I know from your Traces novels you are an excellent crime writer, are you a fan of that particular genre?
I feel I ought to rave about crime stories because I write them. But… I wonder if someone whose job is making chocolate every day goes home at night, puts the telly on and eats lots of chocolate. I suspect they don’t. They probably want a break from it. So, yes, I love writing crime – because, like analytical chemistry, it’s an investigation and a finding out – but I don’t read other authors in the same genre. That’s a terrible confession you’ve forced from me.
Do you get inspiration from other authors or are all your ideas rooted in real-life occurrences?
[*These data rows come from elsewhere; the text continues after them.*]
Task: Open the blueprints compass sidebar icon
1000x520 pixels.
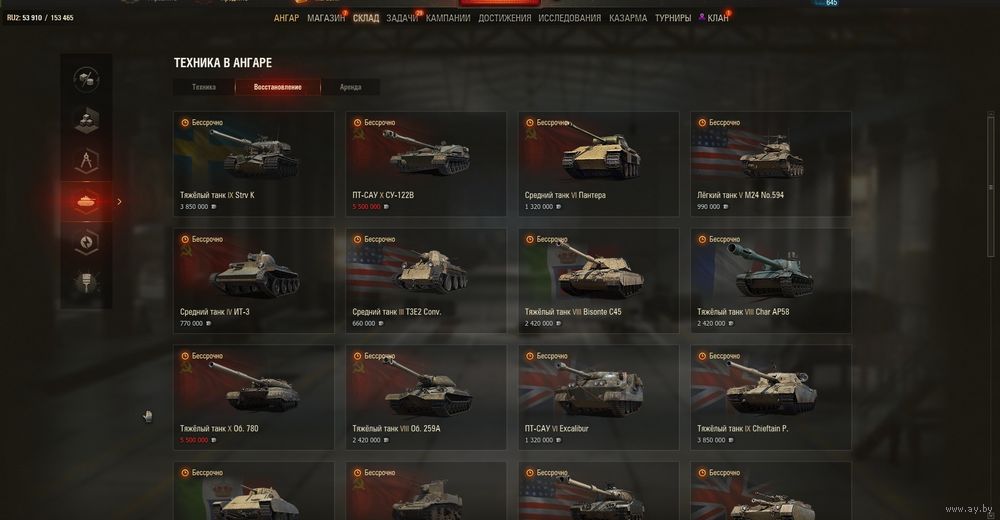Action: [86, 161]
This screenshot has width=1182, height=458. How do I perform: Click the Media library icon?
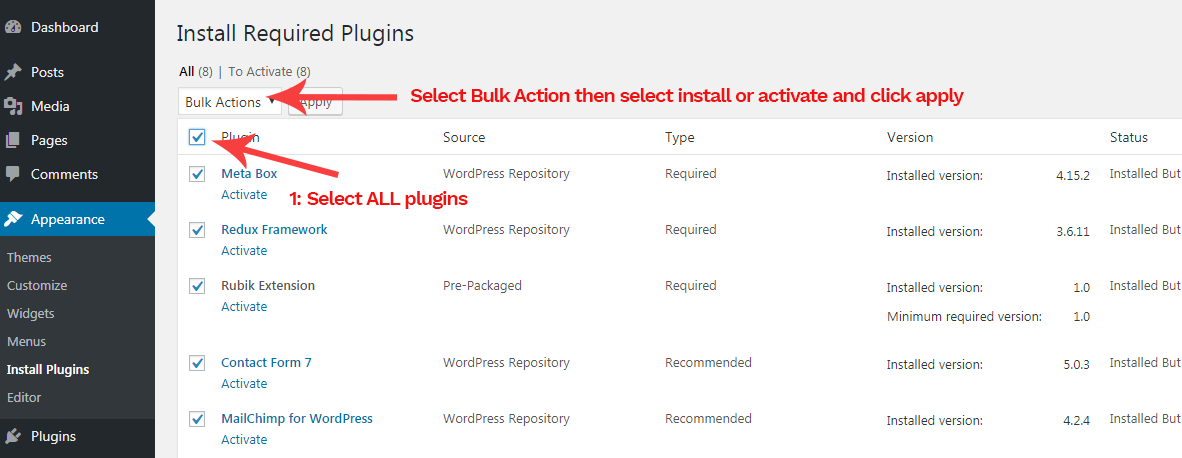click(x=12, y=106)
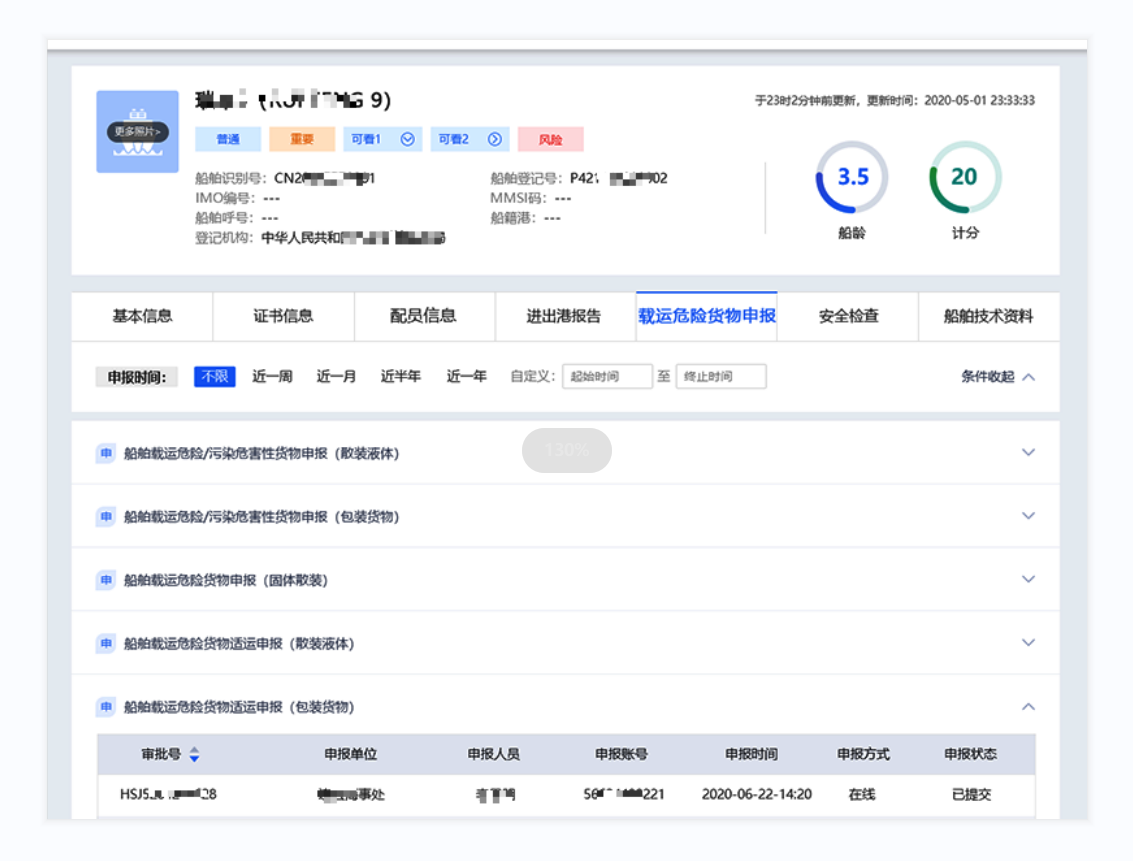Click the 计分 20 circular gauge
The image size is (1133, 861).
[x=964, y=178]
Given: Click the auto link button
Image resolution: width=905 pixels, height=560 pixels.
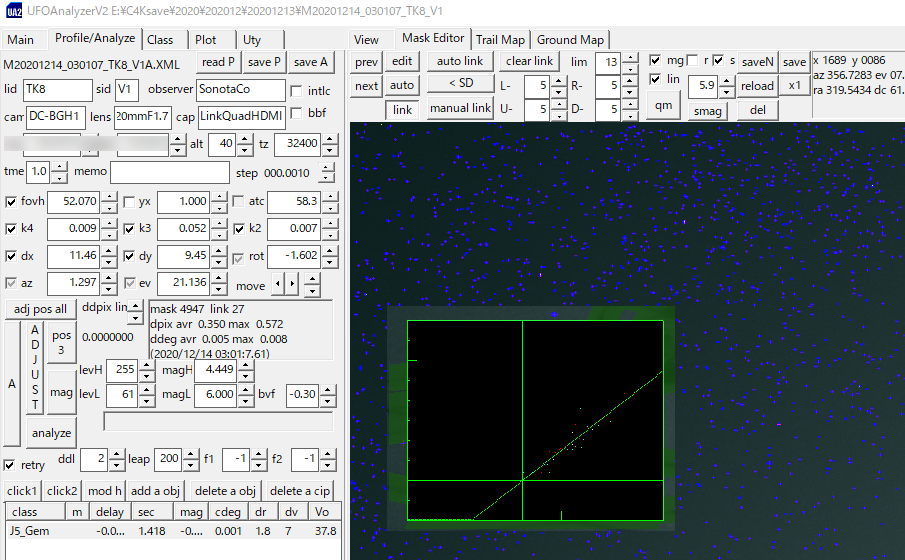Looking at the screenshot, I should click(x=460, y=61).
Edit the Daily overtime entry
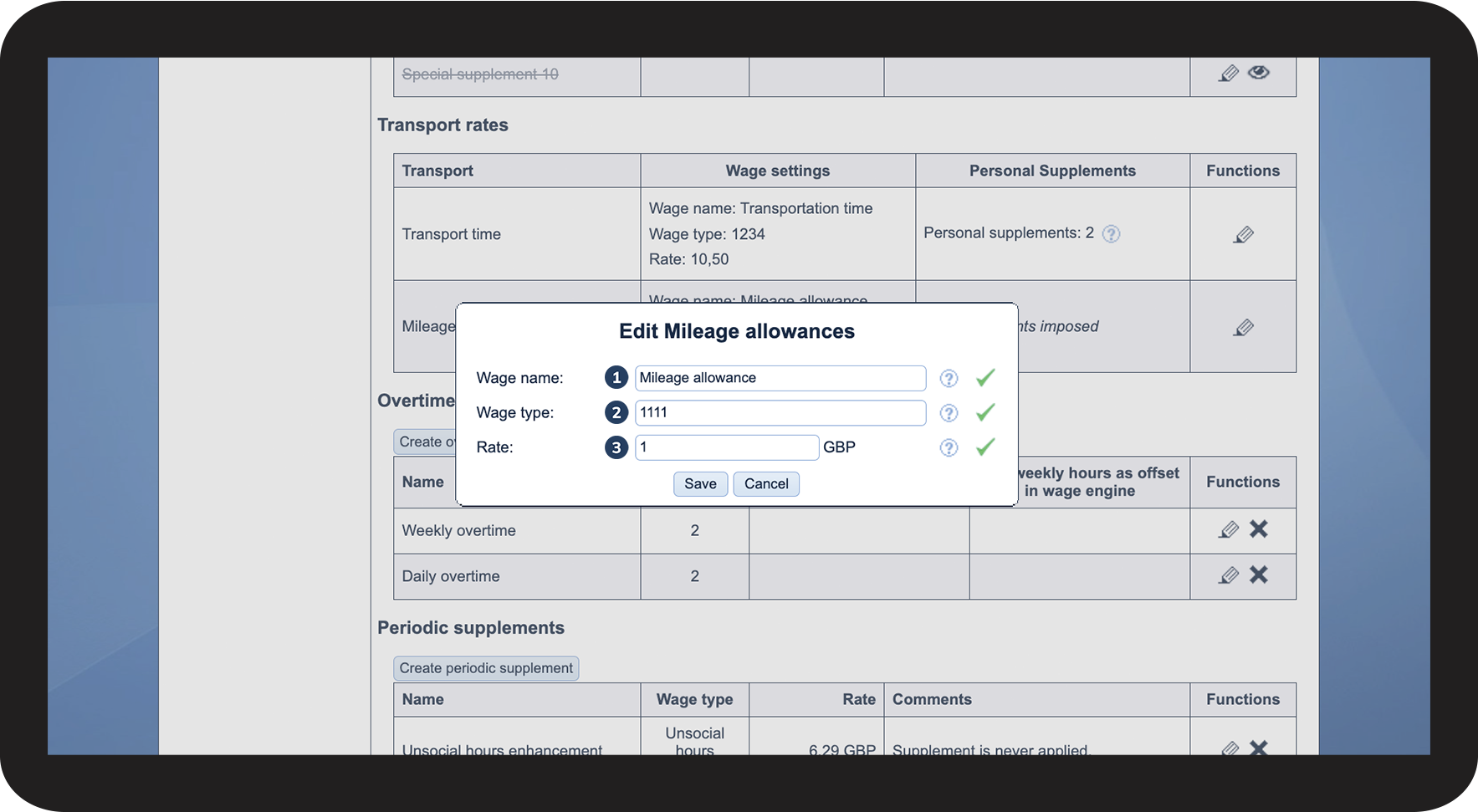The width and height of the screenshot is (1478, 812). click(1228, 575)
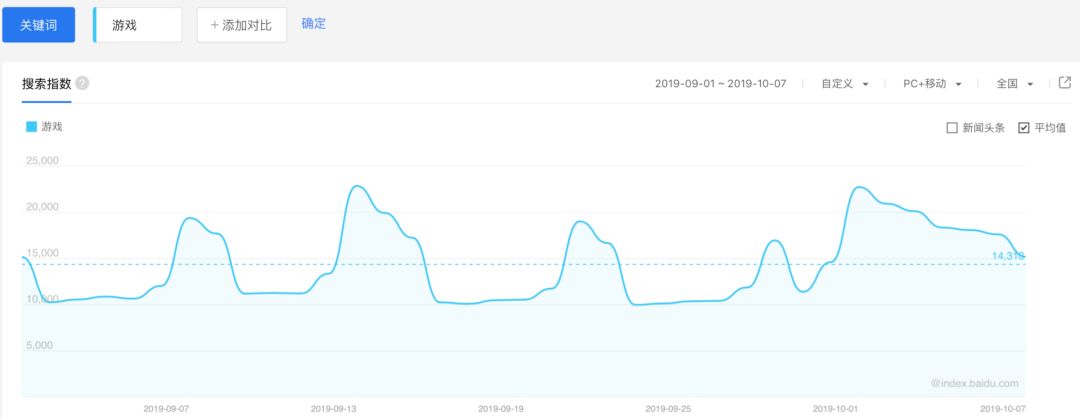
Task: Click the 2019-09-13 x-axis date label
Action: [335, 409]
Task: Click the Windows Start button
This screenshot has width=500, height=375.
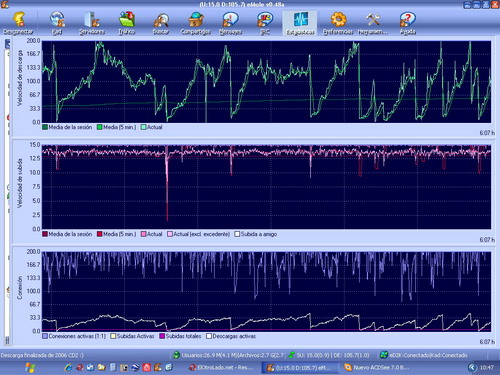Action: (30, 367)
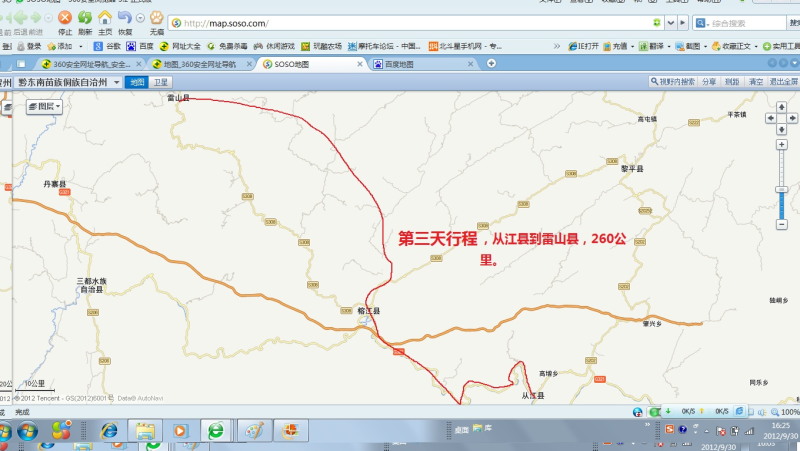The height and width of the screenshot is (451, 800).
Task: Click the browser stop button (停止)
Action: [65, 19]
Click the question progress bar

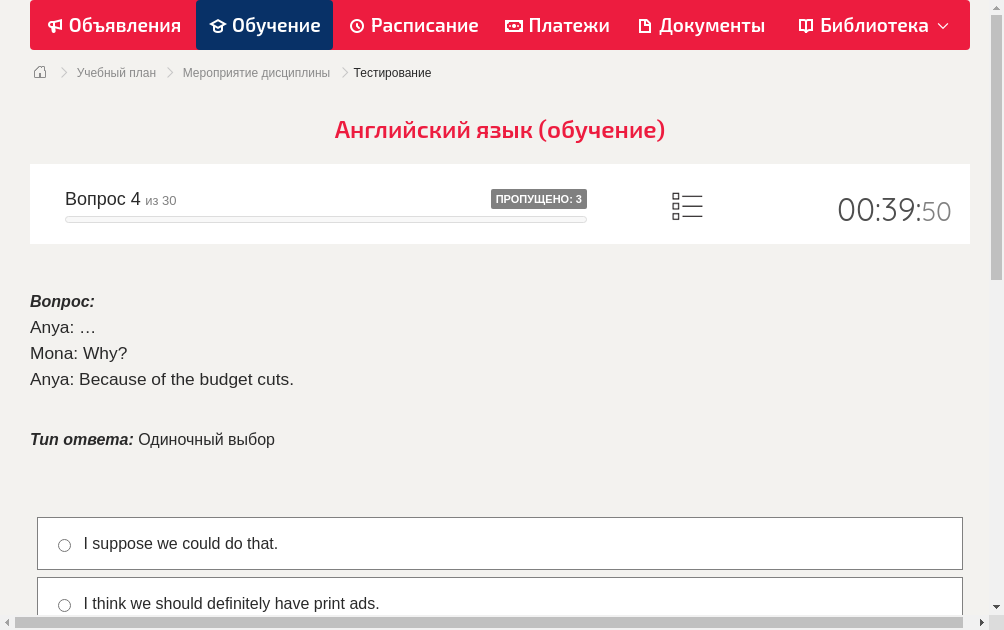pyautogui.click(x=325, y=219)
Taking ideas from other authors is close to cheating. I’m happy to be inspired by something that actually happened and bend it – personalize it – so it becomes my fictional story, but I don’t steal other people’s imagination. Besides, I want to be original and avoid the well-trodden paths. Mostly, I’m inspired by a new forensic method. Then I work backwards. What sort of crime would this new method solve? Why would someone commit such a crime? How would someone hope to get away with it? Then I start at the beginning with the crime. But I often don’t know who did it till I’m well into the story!
I understand that the second book is due out soon, can you drop any hints about it?
In Lethal Outbreak, four scientists working on samples of soil from Mars in the highest safety laboratory are found dead. How did it happen – and why? Actually, the first few chapters set in a secure laboratory will remind readers of the images we see of medics working on the ebola virus, and there’s a lot of interesting stuff about biosafety as well as possible sabotage of the protective suits or the laboratory itself.
The story reflects genuine concern about our ability to deal with alien bugs if they are ever found and brought back for study on Earth. If they turned out to be harmful, there would be serious consequences to the well-being of human civilization. In the Earth’s mild atmosphere, we simply don’t know what it would take to kill bugs that might be hardened to the extreme extra-terrestrial conditions of a planet like Mars.
How many books do you have planned for the Outer Reaches series?
You’ve saved a nice easy question to the end. There will be four books. All of them will be based on genuine scientific issues. In order, they are the illegal trade in body parts for transplants (Body Harvest), the return of toxic matter from another planet (Lethal Outbreak), industrial pollution (Fatal Connection), and the killing of endangered animals so their parts can be used in “traditional” medicines (Blood and Bone). That means the victims of a serial killer in the fourth book will be mostly tigers. I’m really looking forward to writing that one but the topic will make me angry.